Task requirements ▸ Output each line of the listing that follows, with every character kept as it is.

Supplied information ▸
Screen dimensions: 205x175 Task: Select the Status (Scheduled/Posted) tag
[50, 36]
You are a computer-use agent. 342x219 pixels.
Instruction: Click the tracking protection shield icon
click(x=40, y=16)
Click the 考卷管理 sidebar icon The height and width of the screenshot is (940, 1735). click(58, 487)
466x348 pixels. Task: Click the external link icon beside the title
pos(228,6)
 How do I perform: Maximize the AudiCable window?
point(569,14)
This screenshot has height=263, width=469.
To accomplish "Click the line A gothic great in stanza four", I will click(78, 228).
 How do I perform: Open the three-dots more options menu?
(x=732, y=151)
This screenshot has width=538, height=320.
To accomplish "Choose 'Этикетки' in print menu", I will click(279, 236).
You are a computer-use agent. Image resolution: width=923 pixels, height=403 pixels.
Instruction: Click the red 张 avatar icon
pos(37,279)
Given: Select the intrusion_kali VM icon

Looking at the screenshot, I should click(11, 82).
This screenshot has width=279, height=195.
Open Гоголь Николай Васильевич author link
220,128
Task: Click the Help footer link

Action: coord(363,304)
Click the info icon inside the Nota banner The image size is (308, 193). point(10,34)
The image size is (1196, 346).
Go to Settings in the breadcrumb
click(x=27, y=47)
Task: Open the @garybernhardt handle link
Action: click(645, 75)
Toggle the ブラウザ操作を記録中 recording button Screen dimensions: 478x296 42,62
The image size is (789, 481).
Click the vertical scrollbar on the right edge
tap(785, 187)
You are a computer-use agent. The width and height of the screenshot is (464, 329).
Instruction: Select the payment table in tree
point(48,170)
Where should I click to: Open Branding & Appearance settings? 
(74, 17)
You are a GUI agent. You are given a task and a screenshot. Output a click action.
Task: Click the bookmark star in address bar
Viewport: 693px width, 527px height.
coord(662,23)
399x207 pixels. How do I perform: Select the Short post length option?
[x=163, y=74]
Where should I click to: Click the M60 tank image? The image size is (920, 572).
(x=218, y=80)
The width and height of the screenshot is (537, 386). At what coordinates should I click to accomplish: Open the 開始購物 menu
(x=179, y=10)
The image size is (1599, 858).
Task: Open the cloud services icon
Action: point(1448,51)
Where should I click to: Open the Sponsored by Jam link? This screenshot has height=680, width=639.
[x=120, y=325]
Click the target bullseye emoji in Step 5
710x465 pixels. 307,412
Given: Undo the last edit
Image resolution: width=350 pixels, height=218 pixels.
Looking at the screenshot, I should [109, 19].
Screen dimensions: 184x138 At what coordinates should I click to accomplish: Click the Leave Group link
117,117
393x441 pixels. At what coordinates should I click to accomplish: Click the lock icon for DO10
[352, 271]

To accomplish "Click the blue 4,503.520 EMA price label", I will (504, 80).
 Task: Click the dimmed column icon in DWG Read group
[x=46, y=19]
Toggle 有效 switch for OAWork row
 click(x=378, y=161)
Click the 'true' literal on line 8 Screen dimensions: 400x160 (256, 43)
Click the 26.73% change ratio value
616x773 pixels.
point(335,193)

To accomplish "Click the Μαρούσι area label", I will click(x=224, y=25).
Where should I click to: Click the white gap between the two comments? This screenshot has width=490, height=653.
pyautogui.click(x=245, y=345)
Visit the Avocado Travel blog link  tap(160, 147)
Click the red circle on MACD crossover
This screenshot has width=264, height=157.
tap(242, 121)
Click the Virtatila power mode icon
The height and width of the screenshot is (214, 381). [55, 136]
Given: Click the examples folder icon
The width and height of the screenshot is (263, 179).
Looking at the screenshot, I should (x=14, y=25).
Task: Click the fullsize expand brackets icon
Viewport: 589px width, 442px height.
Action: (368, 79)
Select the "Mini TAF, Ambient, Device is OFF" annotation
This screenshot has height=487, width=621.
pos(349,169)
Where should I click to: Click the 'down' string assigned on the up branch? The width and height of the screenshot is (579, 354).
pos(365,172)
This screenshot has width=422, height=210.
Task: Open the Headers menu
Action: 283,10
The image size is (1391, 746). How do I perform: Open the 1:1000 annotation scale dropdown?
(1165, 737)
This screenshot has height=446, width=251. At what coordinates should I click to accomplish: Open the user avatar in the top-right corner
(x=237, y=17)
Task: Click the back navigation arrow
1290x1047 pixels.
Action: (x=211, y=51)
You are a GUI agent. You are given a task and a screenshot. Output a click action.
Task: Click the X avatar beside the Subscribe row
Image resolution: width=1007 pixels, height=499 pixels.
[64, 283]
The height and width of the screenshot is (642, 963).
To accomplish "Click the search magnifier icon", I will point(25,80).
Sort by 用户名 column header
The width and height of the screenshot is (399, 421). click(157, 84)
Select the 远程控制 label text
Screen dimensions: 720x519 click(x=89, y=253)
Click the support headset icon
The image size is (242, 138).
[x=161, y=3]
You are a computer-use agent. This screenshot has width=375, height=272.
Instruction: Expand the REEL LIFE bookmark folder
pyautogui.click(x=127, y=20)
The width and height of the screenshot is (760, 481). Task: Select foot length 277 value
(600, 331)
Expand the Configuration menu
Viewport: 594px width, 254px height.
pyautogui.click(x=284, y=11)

Answer ▸
Screen dimensions: 205x175 Task: Select the Status (Scheduled/Posted) tag
[50, 36]
You are a computer-use agent. 342x219 pixels.
Instruction: Click the tracking protection shield icon
click(x=40, y=16)
Click the 考卷管理 sidebar icon The height and width of the screenshot is (940, 1735). click(58, 487)
466x348 pixels. Task: Click the external link icon beside the title
pos(228,6)
 How do I perform: Maximize the AudiCable window?
point(569,14)
This screenshot has height=263, width=469.
To accomplish "Click the line A gothic great in stanza four", I will click(78, 228).
 How do I perform: Open the three-dots more options menu?
(x=732, y=151)
This screenshot has width=538, height=320.
To accomplish "Choose 'Этикетки' in print menu", I will click(279, 236).
You are a computer-use agent. Image resolution: width=923 pixels, height=403 pixels.
Instruction: Click the red 张 avatar icon
pos(37,279)
Given: Select the intrusion_kali VM icon

Looking at the screenshot, I should click(11, 82).
This screenshot has width=279, height=195.
Open Гоголь Николай Васильевич author link
220,128
Task: Click the Help footer link

Action: coord(363,304)
Click the info icon inside the Nota banner The image size is (308, 193). point(10,34)
The image size is (1196, 346).
Go to Settings in the breadcrumb
click(x=27, y=47)
Task: Open the @garybernhardt handle link
Action: click(645, 75)
Toggle the ブラウザ操作を記録中 recording button Screen dimensions: 478x296 42,62
The image size is (789, 481).
Click the vertical scrollbar on the right edge
tap(785, 187)
You are a computer-use agent. The width and height of the screenshot is (464, 329).
Instruction: Select the payment table in tree
point(48,170)
Where should I click to: Open Branding & Appearance settings? 
(74, 17)
You are a GUI agent. You are given a task and a screenshot. Output a click action.
Task: Click the bookmark star in address bar
Viewport: 693px width, 527px height.
coord(662,23)
399x207 pixels. How do I perform: Select the Short post length option?
[x=163, y=74]
Where should I click to: Click the M60 tank image? The image size is (920, 572).
(x=218, y=80)
The width and height of the screenshot is (537, 386). At what coordinates should I click to accomplish: Open the 開始購物 menu
(x=179, y=10)
The image size is (1599, 858).
Task: Open the cloud services icon
Action: point(1448,51)
Where should I click to: Open the Sponsored by Jam link? This screenshot has height=680, width=639.
[x=120, y=325]
Click the target bullseye emoji in Step 5
710x465 pixels. 307,412
Given: Undo the last edit
Image resolution: width=350 pixels, height=218 pixels.
Looking at the screenshot, I should [109, 19].
Screen dimensions: 184x138 At what coordinates should I click to accomplish: Click the Leave Group link
117,117
393x441 pixels. At what coordinates should I click to accomplish: Click the lock icon for DO10
[352, 271]

To accomplish "Click the blue 4,503.520 EMA price label", I will (504, 80).
 Task: Click the dimmed column icon in DWG Read group
[x=46, y=19]
Toggle 有效 switch for OAWork row
 click(x=378, y=161)
Click the 'true' literal on line 8 Screen dimensions: 400x160 (256, 43)
Click the 26.73% change ratio value
616x773 pixels.
point(335,193)

To accomplish "Click the Μαρούσι area label", I will click(x=224, y=25).
Where should I click to: Click the white gap between the two comments? This screenshot has width=490, height=653.
pyautogui.click(x=245, y=345)
Visit the Avocado Travel blog link  tap(160, 147)
Click the red circle on MACD crossover
This screenshot has width=264, height=157.
tap(242, 121)
Click the Virtatila power mode icon
The height and width of the screenshot is (214, 381). [55, 136]
Given: Click the examples folder icon
The width and height of the screenshot is (263, 179).
Looking at the screenshot, I should (x=14, y=25).
Task: Click the fullsize expand brackets icon
Viewport: 589px width, 442px height.
Action: (368, 79)
Select the "Mini TAF, Ambient, Device is OFF" annotation
This screenshot has height=487, width=621.
pos(349,169)
Where should I click to: Click the 'down' string assigned on the up branch? The width and height of the screenshot is (579, 354).
pos(365,172)
This screenshot has width=422, height=210.
Task: Open the Headers menu
Action: 283,10
The image size is (1391, 746). How do I perform: Open the 1:1000 annotation scale dropdown?
(1165, 737)
This screenshot has height=446, width=251. At what coordinates should I click to accomplish: Open the user avatar in the top-right corner
(x=237, y=17)
Task: Click the back navigation arrow
1290x1047 pixels.
Action: (x=211, y=51)
You are a GUI agent. You are given a task and a screenshot. Output a click action.
Task: Click the X avatar beside the Subscribe row
Image resolution: width=1007 pixels, height=499 pixels.
[64, 283]
The height and width of the screenshot is (642, 963).
To accomplish "Click the search magnifier icon", I will point(25,80).
Sort by 用户名 column header
The width and height of the screenshot is (399, 421). click(157, 84)
Select the 远程控制 label text
Screen dimensions: 720x519 click(x=89, y=253)
Click the support headset icon
The image size is (242, 138).
[x=161, y=3]
You are a computer-use agent. This screenshot has width=375, height=272.
Instruction: Expand the REEL LIFE bookmark folder
pyautogui.click(x=127, y=20)
The width and height of the screenshot is (760, 481). Task: Select foot length 277 value
(600, 331)
Expand the Configuration menu
Viewport: 594px width, 254px height.
pyautogui.click(x=284, y=11)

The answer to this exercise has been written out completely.